Alexandra: vesicula:: ela faz alguma parte aqui da, da bexiga (++) eu num sei o que é, mas faz parte da bexiga eu acho (+) num sei não.

Carlos, por sua vez, não faz qualquer associação funcional, sugerindo que sua resposta tenha sido uma tentativa de corresponder às expectativas do pesquisador:

Carlos: já ouvi falar /.../ vesícula é tipo uma coisa assim ó? ((desenhando no papel o formato da vesícula, Figura 13J)) /.../

Pesquisador: porque você imaginou que ela seja assim?

Carlos: porque já tá tudo cheio aqui ((apontando no próprio corpo para o abdome)) se for, a vesícula tem que ser desse tipo aqui, mais ou menos, né? ((risos))

É interessante observar que o desenho, ao menos bidimensionalmente, se assemelha à estrutura real, embora a assertiva que se siga aponta para uma construção baseada meramente na hipótese de que na ausência de espaço, ela teria que ser achatada. Este fato reforça a necessidade de se aliar entrevista à análise de desenhos.

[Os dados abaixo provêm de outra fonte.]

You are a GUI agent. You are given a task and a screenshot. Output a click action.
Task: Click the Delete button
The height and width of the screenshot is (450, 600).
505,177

Inexistentes para os três órgãos

Ricardo não elabora qualquer representação que possa ser associada a algum dos três órgãos mencionados, afirmando desconhecer suas posições, tamanhos e funções, embora afirme já ter "ouvido falar" nos termos:

Ricardo: já ouvi falar mas eu num:: eu já estudei já, já muito sobre isso já, mas assim:: quando eu tava na sétima série. A cabeça esquece::

26 Siqueira (2007) discorre sobre as relações entre as representações simbólicos do coração da antiguidade aos

dias atuais e sua presença na linguagem (termos como recordar, coragem, concordar, dentre outros), bem como suas associação a valores morais, religião, tomada de ações e doenças.